Estes são exemplos (descritos aqui de forma bastante genérica) de pesquisas sobre diferentes “historicidades”. O conceito de historicidade tem tradição na filosofia e teoria da história, que remonta especialmente às considerações do filósofo Martin Heidegger (1889-1976), em particular na obra O Ser e o Tempo (1927). Atualmente, o conceito passa por momento de debates e definições, mas tem sido utilizado para pensar a variedade de relações com o passado a que nos referimos, e a forma como essas relações são culturalmente formadas e moldadas. Embora a temática se aproxime dos estudos sobre as formas sociais de recuperação e apropriação da memória, a historicidade abrange uma dimensão temporal maior do que aquela compreendida nas recordações pessoais ou coletivas, ou em experiências que podem ser recuperadas.
Tais estudos têm sido empreendidos pela antropologia em etnografias da historicidade, mas também correspondem a pesquisas que ocupam a Teoria da História a algumas décadas (com autores como Paul Ricouer ou Hayden White), e, mais recentemente, a história global (pensando o próprio conceito de história como transcultural), e os estudos pós-coloniais (autores como Dipesh Chakrabarty e Sanjay Seth, por exemplo, confrontando as formas ocidentais de conceber o passado e a história com os épicos e mitos do pensamento indiano e sul-asiático). São estudos que englobam uma ampla variedade de possibilidades, além de textos escritos e ideias ou conceitos. As relações com o passado podem ser estudadas por meio de performances (danças, rituais, representações teatrais), cultura de massas (filmes, livros, games etc.), museus e patrimônio, entre outros objetos. De grande interesse nessa reflexão é a possibilidade de interculturalidade envolvida: uma mesma cultura comporta diferentes historicidades, e os contatos entre culturas e as migrações vão tornando as interações entre historicidades mais complexas e ricas.
Um exemplo aparece no documentário La Piedra Ausente (2016), de Sandra Rozental e Jesse Lerner. O documentário retrata o transporte de uma enorme pedra talhada do povoado de San Miguel Coatlinchan, no município de Texcoco, para o Museu Nacional de Antropologia, na Cidade do México, em 1964. A pedra representava uma deidade pré-hispânica relacionada à água, e sua remoção gerou revolta entre os habitantes do povoado. Na Cidade do México, a pedra tornou-se símbolo de identidade nacional; para os habitantes de Coatlinchan, porém, desde que a pedra foi removida, deixou de chover no povoado. A “pedra ausente” permanece viva nas recordações dos habitantes do povoado e em reproduções no local. Para o povoado, a pedra não era uma relíquia ou artefato do passado, mas a presença da própria deidade, ligada à atualidade em uma larga temporalidade (cf. mais sobre o documentário em http://www.lapiedraausente.com/, acesso em 26/04/2017).

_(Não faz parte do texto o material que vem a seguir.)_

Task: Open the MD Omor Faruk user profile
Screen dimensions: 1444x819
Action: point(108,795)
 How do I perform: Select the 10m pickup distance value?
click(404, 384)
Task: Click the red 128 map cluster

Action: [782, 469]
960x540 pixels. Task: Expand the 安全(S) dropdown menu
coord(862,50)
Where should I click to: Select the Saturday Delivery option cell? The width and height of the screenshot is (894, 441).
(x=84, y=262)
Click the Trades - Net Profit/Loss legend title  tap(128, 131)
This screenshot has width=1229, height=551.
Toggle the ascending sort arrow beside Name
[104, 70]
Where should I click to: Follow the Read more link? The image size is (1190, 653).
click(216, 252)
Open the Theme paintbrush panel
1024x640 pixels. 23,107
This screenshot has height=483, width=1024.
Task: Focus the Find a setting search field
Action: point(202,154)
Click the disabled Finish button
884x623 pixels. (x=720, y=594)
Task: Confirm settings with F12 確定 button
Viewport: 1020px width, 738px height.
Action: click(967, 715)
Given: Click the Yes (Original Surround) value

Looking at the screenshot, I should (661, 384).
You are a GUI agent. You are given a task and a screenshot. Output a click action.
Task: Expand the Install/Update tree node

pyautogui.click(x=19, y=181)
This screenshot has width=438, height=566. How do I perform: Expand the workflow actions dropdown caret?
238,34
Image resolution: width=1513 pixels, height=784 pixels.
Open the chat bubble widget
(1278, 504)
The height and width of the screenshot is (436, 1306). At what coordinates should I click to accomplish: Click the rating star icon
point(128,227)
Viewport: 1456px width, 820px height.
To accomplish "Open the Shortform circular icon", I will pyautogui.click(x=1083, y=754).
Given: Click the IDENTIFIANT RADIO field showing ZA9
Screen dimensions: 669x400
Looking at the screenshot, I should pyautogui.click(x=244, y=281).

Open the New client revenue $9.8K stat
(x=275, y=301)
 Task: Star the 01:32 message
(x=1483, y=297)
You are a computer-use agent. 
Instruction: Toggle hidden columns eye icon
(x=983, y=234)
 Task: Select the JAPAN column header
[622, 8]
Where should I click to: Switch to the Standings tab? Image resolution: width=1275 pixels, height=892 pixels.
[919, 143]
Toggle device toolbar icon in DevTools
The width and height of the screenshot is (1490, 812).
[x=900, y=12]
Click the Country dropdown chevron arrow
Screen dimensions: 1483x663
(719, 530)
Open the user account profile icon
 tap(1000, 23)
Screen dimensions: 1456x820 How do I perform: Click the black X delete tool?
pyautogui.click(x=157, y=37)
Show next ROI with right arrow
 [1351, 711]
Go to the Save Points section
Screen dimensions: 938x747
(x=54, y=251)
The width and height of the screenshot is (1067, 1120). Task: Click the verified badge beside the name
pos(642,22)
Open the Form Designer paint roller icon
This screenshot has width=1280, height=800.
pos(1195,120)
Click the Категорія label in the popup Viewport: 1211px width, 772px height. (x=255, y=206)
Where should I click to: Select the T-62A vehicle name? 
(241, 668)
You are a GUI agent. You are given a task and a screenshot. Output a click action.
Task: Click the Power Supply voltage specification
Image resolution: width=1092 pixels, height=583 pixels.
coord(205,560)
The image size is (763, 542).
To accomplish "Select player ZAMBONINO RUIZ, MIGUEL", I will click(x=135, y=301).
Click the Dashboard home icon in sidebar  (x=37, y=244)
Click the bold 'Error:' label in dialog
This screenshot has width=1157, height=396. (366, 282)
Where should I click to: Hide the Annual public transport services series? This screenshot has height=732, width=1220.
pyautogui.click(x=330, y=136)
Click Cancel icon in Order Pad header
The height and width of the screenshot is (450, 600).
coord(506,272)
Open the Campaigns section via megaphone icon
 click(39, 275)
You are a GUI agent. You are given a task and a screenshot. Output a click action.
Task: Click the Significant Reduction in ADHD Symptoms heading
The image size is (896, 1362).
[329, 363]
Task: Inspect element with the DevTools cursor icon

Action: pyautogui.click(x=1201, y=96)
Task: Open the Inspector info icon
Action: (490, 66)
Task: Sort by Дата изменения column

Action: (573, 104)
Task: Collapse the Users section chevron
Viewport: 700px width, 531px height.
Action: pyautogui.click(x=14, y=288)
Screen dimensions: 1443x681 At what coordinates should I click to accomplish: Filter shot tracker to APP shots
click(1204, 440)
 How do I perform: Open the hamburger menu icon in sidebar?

Discutimos anteriormente em nosso blog diferentes possibilidades de experiências do tempo (a partir do filme A Chegada). As etnografias da historicidade nos permitem conhecer maneiras distintas, e culturalmente moldadas, de nos relacionarmos com o passado, desnaturalizando a ideia ocidental de história e a separação entre passado e presente.

Referências bibliográficas e indicações de leitura:
STEWART, Charles. “Historicity and Anthropology”. Annual Review of Anthropology, vol. 45, p. p. 79-94, out. 2016.
SETH, Sanjay. “Razão ou Raciocínio? Clio ou Shiva?”. História da Historiografia, Ouro Preto, no. 11, abril 2013, p. 173-189.